Aim: Pick out every line below that contains the word "height", and copy each one.

Material provided:
● ● ●

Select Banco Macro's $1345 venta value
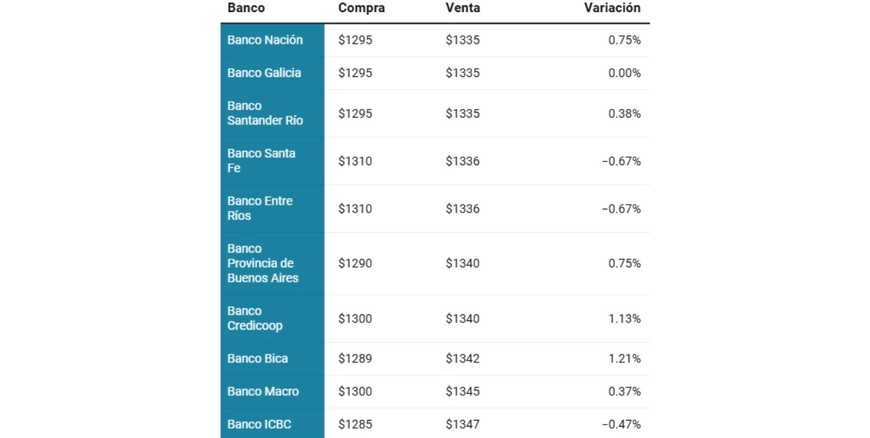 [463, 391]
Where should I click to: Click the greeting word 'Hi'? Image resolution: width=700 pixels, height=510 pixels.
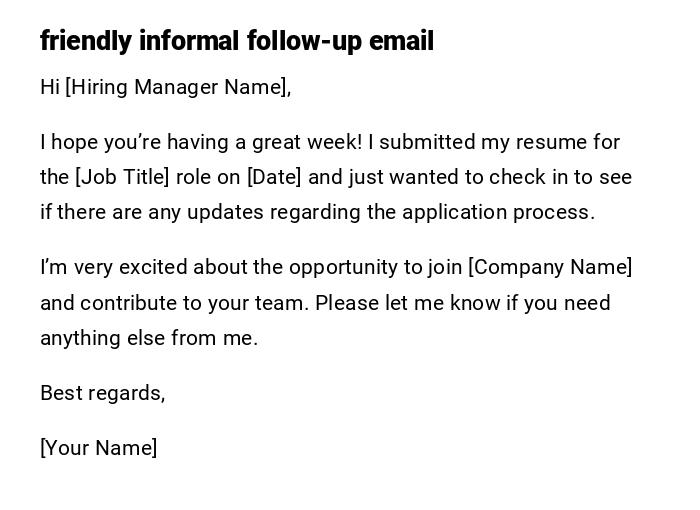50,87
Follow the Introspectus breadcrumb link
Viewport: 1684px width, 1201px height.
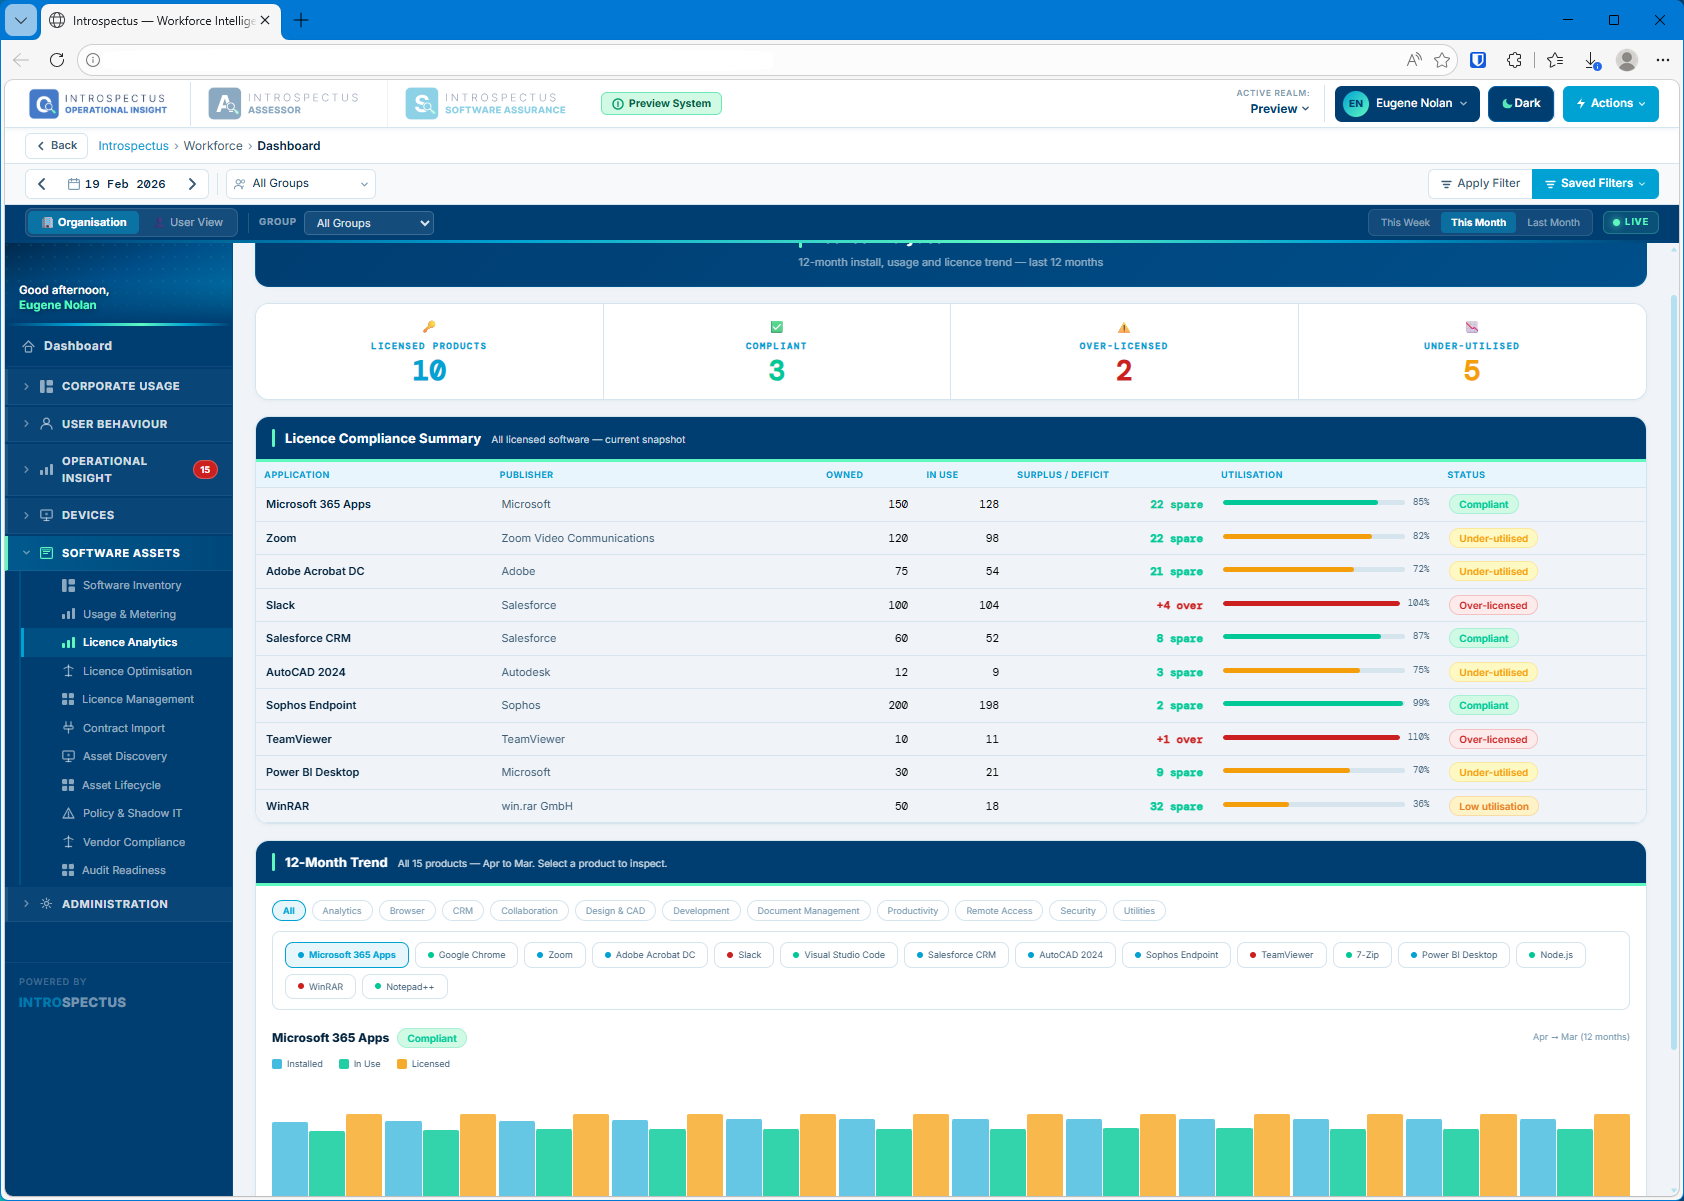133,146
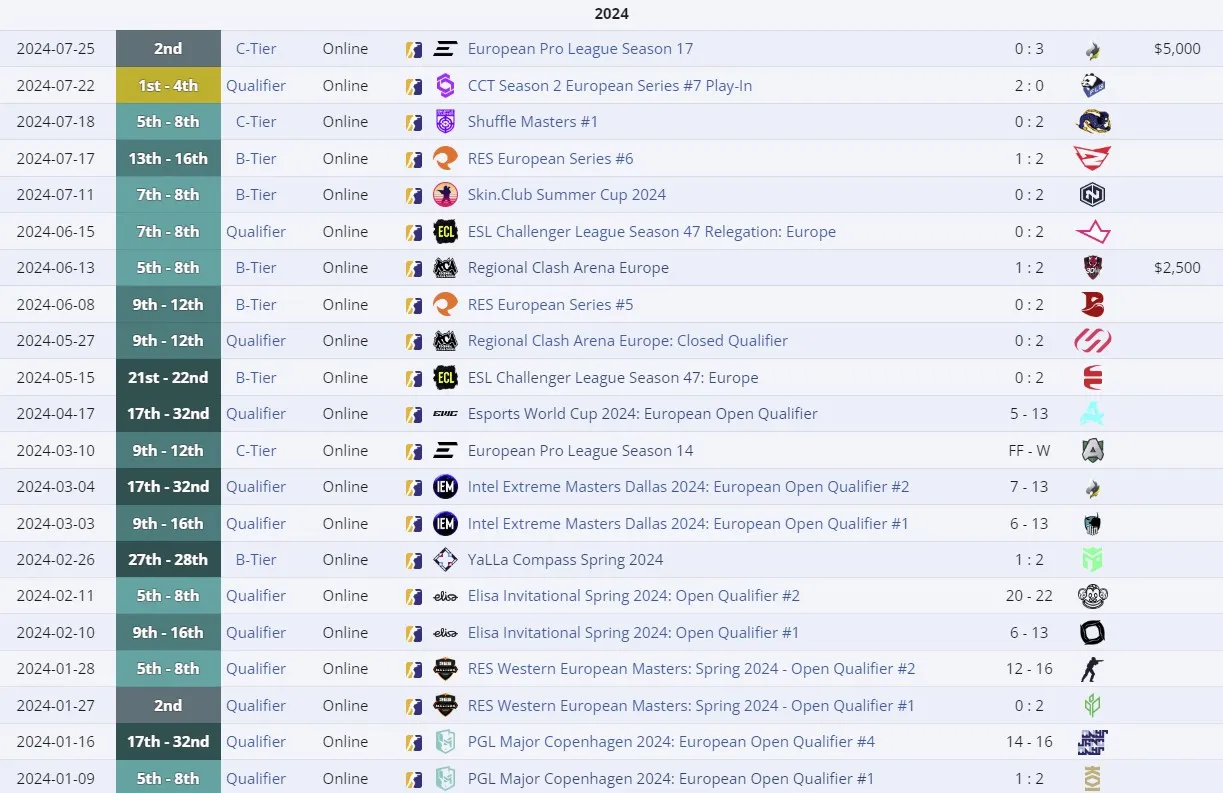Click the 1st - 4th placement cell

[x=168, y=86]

● ● ●

The answer:
Where should I click to: Click the greeting word 'Hi'? Image resolution: width=700 pixels, height=510 pixels.
Viewport: 1684px width, 1201px height.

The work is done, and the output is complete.